カナダ西部では古くから原油があることが知られていましたが、オイルサンドの名の通り粘性の高い原油が砂に付着した状態のため採掘にコストがかかり、細々と採掘されるに過ぎませんでした。
1950年代中頃、世界は石油ブームに沸いており、オイルサンドから原油を効率的に採取する方法として何と原爆の利用が計画されます。9キロトン(広島に落とされた”Little Boy”は13キロトン)の原爆を地下600mで爆発させ、その熱により原油を流動化して採取するという常軌を逸した計画でした。
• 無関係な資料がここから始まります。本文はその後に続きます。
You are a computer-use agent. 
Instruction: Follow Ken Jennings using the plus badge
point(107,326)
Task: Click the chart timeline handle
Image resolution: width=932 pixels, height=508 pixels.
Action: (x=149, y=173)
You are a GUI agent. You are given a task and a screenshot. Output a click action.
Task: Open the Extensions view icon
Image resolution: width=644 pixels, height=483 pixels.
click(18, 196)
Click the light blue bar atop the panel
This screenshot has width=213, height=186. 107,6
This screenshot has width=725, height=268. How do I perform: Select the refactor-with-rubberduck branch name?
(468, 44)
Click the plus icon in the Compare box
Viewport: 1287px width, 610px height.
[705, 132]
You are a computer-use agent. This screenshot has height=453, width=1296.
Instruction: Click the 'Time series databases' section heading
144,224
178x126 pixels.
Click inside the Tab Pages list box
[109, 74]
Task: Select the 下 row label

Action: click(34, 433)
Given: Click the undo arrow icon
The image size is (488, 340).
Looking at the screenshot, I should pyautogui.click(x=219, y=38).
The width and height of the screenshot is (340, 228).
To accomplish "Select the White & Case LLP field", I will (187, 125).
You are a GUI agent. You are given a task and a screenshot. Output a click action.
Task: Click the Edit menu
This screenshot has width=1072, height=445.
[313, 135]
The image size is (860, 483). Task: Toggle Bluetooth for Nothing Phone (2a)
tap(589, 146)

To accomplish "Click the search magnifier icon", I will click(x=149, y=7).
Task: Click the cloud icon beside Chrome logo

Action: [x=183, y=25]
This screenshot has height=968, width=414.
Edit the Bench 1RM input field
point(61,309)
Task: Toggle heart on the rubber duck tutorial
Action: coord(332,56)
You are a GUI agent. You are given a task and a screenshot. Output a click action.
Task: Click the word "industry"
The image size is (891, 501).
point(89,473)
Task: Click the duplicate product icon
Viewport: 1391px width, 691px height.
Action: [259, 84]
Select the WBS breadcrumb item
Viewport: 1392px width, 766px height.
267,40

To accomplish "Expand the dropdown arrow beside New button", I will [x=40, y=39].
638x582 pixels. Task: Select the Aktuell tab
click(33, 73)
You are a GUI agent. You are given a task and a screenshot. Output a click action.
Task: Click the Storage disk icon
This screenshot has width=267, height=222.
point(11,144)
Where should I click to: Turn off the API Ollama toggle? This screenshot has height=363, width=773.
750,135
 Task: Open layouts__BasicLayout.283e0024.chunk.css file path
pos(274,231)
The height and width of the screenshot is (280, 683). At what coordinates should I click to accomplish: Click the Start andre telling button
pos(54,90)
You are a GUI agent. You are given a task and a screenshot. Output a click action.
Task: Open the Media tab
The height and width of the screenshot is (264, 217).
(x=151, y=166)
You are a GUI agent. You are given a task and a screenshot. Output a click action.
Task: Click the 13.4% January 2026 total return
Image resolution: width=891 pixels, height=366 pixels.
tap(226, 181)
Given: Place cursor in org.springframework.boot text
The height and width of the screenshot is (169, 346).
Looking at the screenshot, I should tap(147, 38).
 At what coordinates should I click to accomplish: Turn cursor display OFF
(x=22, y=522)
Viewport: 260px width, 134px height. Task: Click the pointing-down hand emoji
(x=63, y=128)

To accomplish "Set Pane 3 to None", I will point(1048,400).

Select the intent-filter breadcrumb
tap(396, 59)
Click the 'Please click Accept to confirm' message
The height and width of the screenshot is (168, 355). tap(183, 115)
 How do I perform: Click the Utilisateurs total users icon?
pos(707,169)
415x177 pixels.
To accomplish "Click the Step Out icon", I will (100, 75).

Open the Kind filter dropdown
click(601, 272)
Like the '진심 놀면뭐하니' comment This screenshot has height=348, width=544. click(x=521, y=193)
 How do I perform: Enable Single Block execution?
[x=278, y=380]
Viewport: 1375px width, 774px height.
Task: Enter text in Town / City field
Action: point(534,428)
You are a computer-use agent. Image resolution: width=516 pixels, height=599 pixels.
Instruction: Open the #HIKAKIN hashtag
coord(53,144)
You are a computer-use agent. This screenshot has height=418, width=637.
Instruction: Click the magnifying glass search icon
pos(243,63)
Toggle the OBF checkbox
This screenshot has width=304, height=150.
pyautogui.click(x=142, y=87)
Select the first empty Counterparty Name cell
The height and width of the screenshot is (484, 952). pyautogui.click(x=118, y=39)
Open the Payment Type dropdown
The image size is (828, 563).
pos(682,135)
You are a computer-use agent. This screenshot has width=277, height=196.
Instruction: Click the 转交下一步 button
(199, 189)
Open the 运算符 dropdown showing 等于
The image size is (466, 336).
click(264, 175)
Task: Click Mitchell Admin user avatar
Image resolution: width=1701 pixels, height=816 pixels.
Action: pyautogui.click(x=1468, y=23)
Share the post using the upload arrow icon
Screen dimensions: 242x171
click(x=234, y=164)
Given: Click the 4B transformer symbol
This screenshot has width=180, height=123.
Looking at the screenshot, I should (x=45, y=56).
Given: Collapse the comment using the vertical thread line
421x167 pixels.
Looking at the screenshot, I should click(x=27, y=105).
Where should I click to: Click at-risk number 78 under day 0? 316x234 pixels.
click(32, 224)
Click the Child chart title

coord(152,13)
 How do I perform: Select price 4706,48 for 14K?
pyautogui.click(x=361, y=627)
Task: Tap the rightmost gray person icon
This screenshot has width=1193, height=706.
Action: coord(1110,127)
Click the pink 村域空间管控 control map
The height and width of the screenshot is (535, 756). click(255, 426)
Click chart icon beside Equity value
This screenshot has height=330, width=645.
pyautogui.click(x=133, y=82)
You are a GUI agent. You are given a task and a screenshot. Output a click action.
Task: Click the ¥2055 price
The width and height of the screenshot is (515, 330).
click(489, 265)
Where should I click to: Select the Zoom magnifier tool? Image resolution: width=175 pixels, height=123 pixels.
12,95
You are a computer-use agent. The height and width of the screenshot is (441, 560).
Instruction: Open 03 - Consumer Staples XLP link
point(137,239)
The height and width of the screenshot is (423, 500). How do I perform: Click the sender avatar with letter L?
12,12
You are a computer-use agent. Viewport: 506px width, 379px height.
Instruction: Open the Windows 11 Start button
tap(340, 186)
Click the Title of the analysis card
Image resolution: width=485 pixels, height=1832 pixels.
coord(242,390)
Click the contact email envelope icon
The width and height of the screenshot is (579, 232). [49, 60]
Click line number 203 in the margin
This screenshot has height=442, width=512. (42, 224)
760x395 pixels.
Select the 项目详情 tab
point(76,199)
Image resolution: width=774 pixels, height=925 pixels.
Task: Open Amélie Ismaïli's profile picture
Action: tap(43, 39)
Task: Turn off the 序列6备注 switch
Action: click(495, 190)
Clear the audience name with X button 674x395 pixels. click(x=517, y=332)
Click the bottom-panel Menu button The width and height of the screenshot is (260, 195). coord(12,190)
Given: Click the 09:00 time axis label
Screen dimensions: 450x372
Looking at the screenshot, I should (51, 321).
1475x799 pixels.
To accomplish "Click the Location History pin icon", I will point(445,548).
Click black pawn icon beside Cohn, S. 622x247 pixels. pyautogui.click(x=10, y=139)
結局この計画は実施されませんでしたが、米海軍により1973年にカナダで特許出願されています(CA 933087 “Nuclear Explosive Method for Stimulating Hydrocarbon Production from Petroliferous Formations [oil sands]”)。
出てくる原油放射能は残留しないのか?これがガソリンとなって車に給油され北米中に放射能をばら撒くことにならないのか?疑問は尽きませんが、ニューメキシコ州等で原爆/水爆実験を繰り返してきたアメリカにしてみれば、ほとんど人の住まないカナダのアルバータ州北部で原爆を爆発させることへの抵抗感など微塵も無かったのかも知れません。
こんな感じで衝撃的なPART 1に始まり、PART 2では原油を取り巻く政治/経済、STEP 3では原油天然ガス採掘に反対する農場主への嫌がらせなど、読むほどに引き込まれていきます。
オイルサンドはその後2000年代に入り、米国の対イラク戦争を境に再び価値が再評価され、露天掘りで地表に大穴を開けながら採掘が進んでいます。その環境破壊の様子は2009年のナショナルジオグラフィック3月号で取り上げられ、注目が集まりました。被爆は免れたものの、アルバータ州北部は結局環境破壊から逃れることは出来なかったようです。
2007年初版。239ページ。